▸ Goal of the exercise:
The records below are to be duplicated character for character.
= Beginning of Section =
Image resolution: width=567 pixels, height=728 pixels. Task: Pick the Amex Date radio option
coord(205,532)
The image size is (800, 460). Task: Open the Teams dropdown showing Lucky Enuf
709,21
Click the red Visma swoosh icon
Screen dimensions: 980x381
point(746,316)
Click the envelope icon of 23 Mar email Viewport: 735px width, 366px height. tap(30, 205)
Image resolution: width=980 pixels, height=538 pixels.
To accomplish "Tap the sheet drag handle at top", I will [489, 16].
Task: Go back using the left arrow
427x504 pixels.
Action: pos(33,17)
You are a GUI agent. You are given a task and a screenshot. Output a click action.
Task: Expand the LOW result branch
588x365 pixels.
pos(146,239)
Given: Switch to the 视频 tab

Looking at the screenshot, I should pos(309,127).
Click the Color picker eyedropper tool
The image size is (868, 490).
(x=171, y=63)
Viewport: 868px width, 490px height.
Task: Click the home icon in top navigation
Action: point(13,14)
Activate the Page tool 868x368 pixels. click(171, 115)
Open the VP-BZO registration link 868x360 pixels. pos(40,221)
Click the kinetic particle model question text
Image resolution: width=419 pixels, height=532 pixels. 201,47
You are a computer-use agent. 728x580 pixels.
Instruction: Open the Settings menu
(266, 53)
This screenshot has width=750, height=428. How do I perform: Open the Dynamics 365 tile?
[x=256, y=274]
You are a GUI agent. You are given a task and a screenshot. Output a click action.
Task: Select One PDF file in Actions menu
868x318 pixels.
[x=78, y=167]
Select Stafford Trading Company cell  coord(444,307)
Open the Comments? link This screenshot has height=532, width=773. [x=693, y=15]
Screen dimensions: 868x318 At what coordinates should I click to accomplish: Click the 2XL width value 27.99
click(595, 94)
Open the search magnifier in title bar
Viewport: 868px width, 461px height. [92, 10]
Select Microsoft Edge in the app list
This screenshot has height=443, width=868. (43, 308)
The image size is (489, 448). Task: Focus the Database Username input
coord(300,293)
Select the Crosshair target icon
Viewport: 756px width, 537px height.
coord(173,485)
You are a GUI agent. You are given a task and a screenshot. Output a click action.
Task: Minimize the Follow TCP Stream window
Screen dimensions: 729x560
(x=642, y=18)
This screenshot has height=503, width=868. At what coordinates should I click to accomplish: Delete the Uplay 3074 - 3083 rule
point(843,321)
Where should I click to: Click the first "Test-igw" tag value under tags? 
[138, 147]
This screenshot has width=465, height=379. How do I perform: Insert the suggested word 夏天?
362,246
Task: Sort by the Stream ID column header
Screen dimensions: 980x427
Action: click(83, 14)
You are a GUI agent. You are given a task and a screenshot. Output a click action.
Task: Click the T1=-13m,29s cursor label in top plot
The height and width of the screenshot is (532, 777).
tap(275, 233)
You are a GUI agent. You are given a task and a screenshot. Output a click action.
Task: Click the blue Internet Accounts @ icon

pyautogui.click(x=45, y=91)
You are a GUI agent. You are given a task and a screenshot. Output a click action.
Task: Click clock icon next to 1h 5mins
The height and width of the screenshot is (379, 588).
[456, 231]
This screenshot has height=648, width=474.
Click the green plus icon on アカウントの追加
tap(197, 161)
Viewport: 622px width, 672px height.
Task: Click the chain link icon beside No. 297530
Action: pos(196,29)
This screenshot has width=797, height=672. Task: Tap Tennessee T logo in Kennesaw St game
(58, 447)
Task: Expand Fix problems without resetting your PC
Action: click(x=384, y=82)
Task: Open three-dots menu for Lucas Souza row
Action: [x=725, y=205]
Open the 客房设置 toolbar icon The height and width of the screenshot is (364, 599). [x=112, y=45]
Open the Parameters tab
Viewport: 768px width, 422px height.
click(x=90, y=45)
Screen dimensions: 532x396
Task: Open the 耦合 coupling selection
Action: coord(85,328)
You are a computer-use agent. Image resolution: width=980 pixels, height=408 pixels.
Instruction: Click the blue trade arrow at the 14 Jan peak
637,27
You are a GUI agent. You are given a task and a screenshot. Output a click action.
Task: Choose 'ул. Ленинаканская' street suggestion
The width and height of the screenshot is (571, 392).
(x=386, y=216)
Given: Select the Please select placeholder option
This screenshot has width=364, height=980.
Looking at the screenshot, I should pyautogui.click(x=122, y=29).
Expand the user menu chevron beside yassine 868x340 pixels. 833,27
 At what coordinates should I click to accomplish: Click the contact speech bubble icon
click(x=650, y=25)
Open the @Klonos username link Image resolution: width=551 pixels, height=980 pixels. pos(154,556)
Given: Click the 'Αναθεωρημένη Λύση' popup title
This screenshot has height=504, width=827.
= End of Section =
▸ Answer for the task:
Image resolution: width=567 pixels, height=728 pixels. Task: Pick the Amex Date radio option
coord(205,532)
The image size is (800, 460). Task: Open the Teams dropdown showing Lucky Enuf
709,21
Click the red Visma swoosh icon
Screen dimensions: 980x381
point(746,316)
Click the envelope icon of 23 Mar email Viewport: 735px width, 366px height. tap(30, 205)
Image resolution: width=980 pixels, height=538 pixels.
To accomplish "Tap the sheet drag handle at top", I will [489, 16].
Task: Go back using the left arrow
427x504 pixels.
Action: pos(33,17)
You are a GUI agent. You are given a task and a screenshot. Output a click action.
Task: Expand the LOW result branch
588x365 pixels.
pos(146,239)
Given: Switch to the 视频 tab

Looking at the screenshot, I should pos(309,127).
Click the Color picker eyedropper tool
The image size is (868, 490).
(x=171, y=63)
Viewport: 868px width, 490px height.
Task: Click the home icon in top navigation
Action: point(13,14)
Activate the Page tool 868x368 pixels. click(171, 115)
Open the VP-BZO registration link 868x360 pixels. pos(40,221)
Click the kinetic particle model question text
Image resolution: width=419 pixels, height=532 pixels. 201,47
You are a computer-use agent. 728x580 pixels.
Instruction: Open the Settings menu
(266, 53)
This screenshot has width=750, height=428. How do I perform: Open the Dynamics 365 tile?
[x=256, y=274]
You are a GUI agent. You are given a task and a screenshot. Output a click action.
Task: Select One PDF file in Actions menu
868x318 pixels.
[x=78, y=167]
Select Stafford Trading Company cell  coord(444,307)
Open the Comments? link This screenshot has height=532, width=773. [x=693, y=15]
Screen dimensions: 868x318 At what coordinates should I click to accomplish: Click the 2XL width value 27.99
click(595, 94)
Open the search magnifier in title bar
Viewport: 868px width, 461px height. [92, 10]
Select Microsoft Edge in the app list
This screenshot has height=443, width=868. (43, 308)
The image size is (489, 448). Task: Focus the Database Username input
coord(300,293)
Select the Crosshair target icon
Viewport: 756px width, 537px height.
coord(173,485)
You are a GUI agent. You are given a task and a screenshot. Output a click action.
Task: Minimize the Follow TCP Stream window
Screen dimensions: 729x560
(x=642, y=18)
This screenshot has height=503, width=868. At what coordinates should I click to accomplish: Delete the Uplay 3074 - 3083 rule
point(843,321)
Where should I click to: Click the first "Test-igw" tag value under tags? 
[138, 147]
This screenshot has width=465, height=379. How do I perform: Insert the suggested word 夏天?
362,246
Task: Sort by the Stream ID column header
Screen dimensions: 980x427
Action: click(83, 14)
You are a GUI agent. You are given a task and a screenshot. Output a click action.
Task: Click the T1=-13m,29s cursor label in top plot
The height and width of the screenshot is (532, 777).
tap(275, 233)
You are a GUI agent. You are given a task and a screenshot. Output a click action.
Task: Click the blue Internet Accounts @ icon

pyautogui.click(x=45, y=91)
You are a GUI agent. You are given a task and a screenshot. Output a click action.
Task: Click clock icon next to 1h 5mins
The height and width of the screenshot is (379, 588).
[456, 231]
This screenshot has height=648, width=474.
Click the green plus icon on アカウントの追加
tap(197, 161)
Viewport: 622px width, 672px height.
Task: Click the chain link icon beside No. 297530
Action: pos(196,29)
This screenshot has width=797, height=672. Task: Tap Tennessee T logo in Kennesaw St game
(58, 447)
Task: Expand Fix problems without resetting your PC
Action: click(x=384, y=82)
Task: Open three-dots menu for Lucas Souza row
Action: [x=725, y=205]
Open the 客房设置 toolbar icon The height and width of the screenshot is (364, 599). [x=112, y=45]
Open the Parameters tab
Viewport: 768px width, 422px height.
click(x=90, y=45)
Screen dimensions: 532x396
Task: Open the 耦合 coupling selection
Action: coord(85,328)
You are a computer-use agent. Image resolution: width=980 pixels, height=408 pixels.
Instruction: Click the blue trade arrow at the 14 Jan peak
637,27
You are a GUI agent. You are given a task and a screenshot. Output a click action.
Task: Choose 'ул. Ленинаканская' street suggestion
The width and height of the screenshot is (571, 392).
(x=386, y=216)
Given: Select the Please select placeholder option
This screenshot has width=364, height=980.
Looking at the screenshot, I should pyautogui.click(x=122, y=29).
Expand the user menu chevron beside yassine 868x340 pixels. 833,27
 At what coordinates should I click to accomplish: Click the contact speech bubble icon
click(x=650, y=25)
Open the @Klonos username link Image resolution: width=551 pixels, height=980 pixels. pos(154,556)
Given: Click the 'Αναθεωρημένη Λύση' popup title
This screenshot has height=504, width=827.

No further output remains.